◆ Direction 1: According to the text below on screening external hazards, about how many potential external hazards does the screening process consider?

◆ Excerpted text:
--- BEGIN ---
Methods/Screening and Prioritization
Screening and Prioritization of External Hazards
| Quick Reference | |
| Applicable hazards | All external hazards (excl. seismic, internal fire) |
| Team | PRA analyst, meteorologist/hydrologist, external hazard specialist |
| Primary input | Comprehensive hazard catalog + site characterization data |
| Primary output | Retained hazard list + screening documentation |
| Key guidance | EPRI 3002005287 |
Overview
External hazard screening is the systematic process of identifying which of approximately 68 potential external hazards are credible threats to a nuclear power plant site and which require further analysis. It is not an analytical method in itself but rather a structured decision process that precedes and scopes the methods described elsewhere in this section. The EPRI screening framework [3002005287] starts with a broad catalog of hazards. Sites should verify that this catalog adequately reflects their specific geographic, meteorological, and industrial setting, adding any site-specific hazard phenomena not captured by the generic categories. The framework then applies qualitative and quantitative criteria and explicitly addresses combined (multi‑hazard) events.
--- END ---
[Item-finding records]
--- BEGIN ---
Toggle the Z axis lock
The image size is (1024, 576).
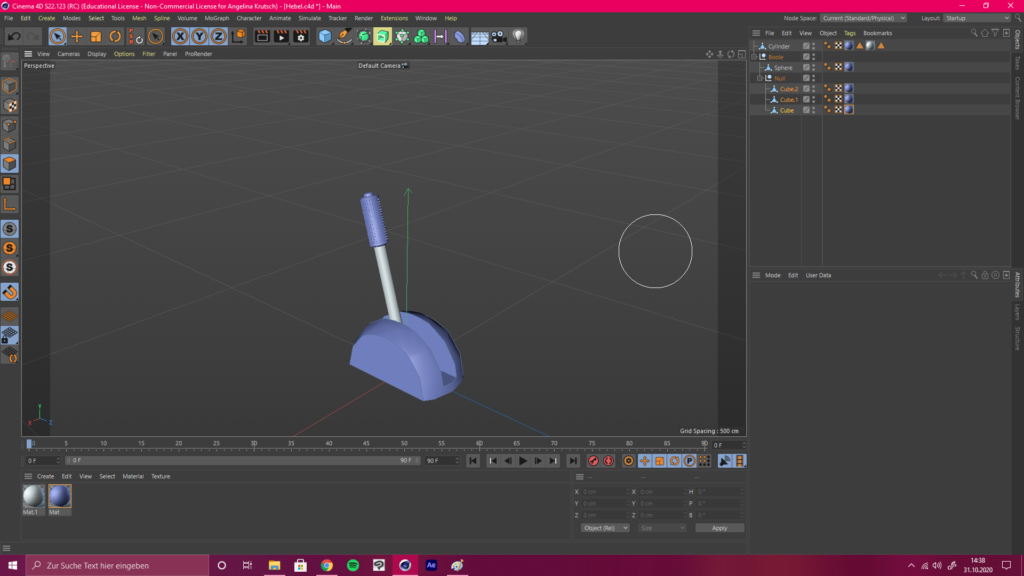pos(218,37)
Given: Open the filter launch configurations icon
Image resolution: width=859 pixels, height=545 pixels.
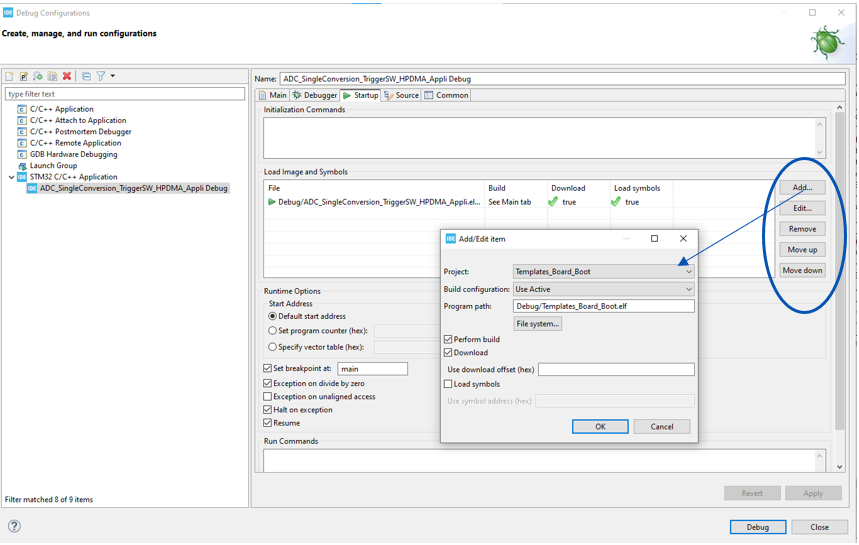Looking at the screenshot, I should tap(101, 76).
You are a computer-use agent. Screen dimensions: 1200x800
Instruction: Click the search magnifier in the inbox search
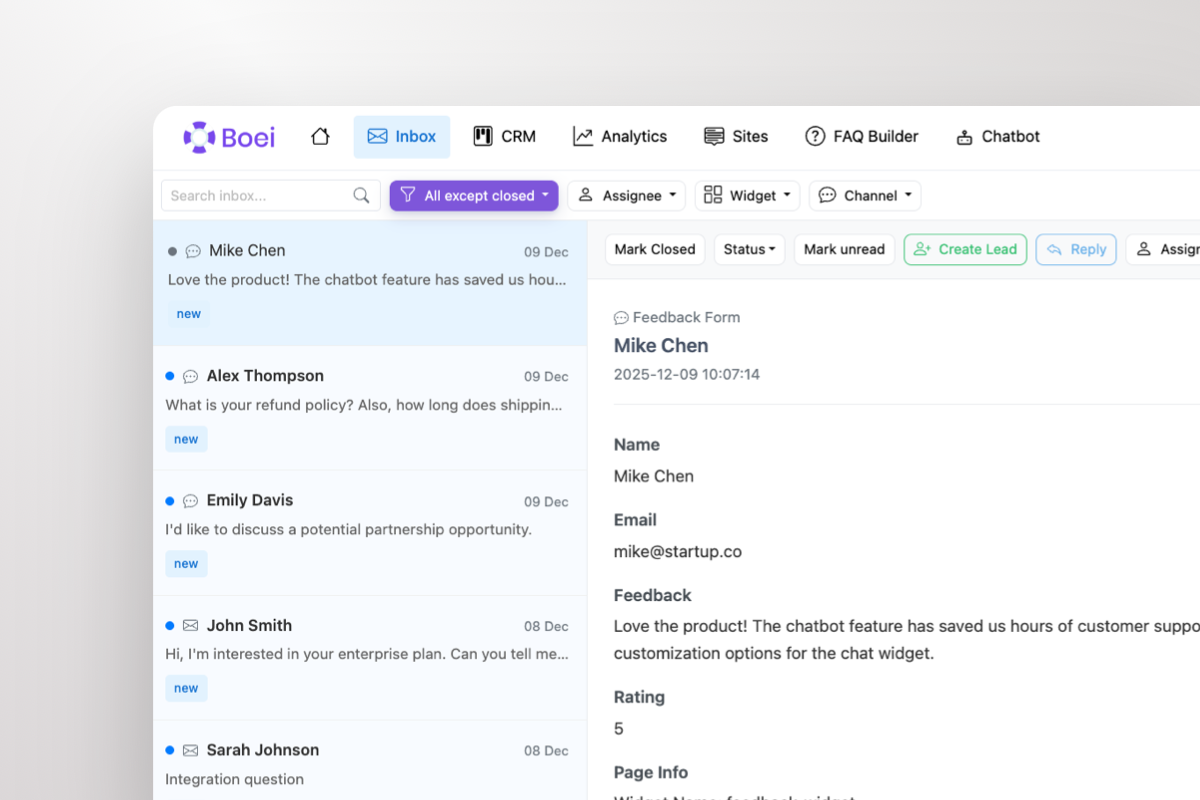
--- END ---
◆ Direction 2: Give only the number of lines in the listing above that contain the string "magnifier". Case counts.

◆ Final result 1: Approximately 68.

◆ Final result 2: 1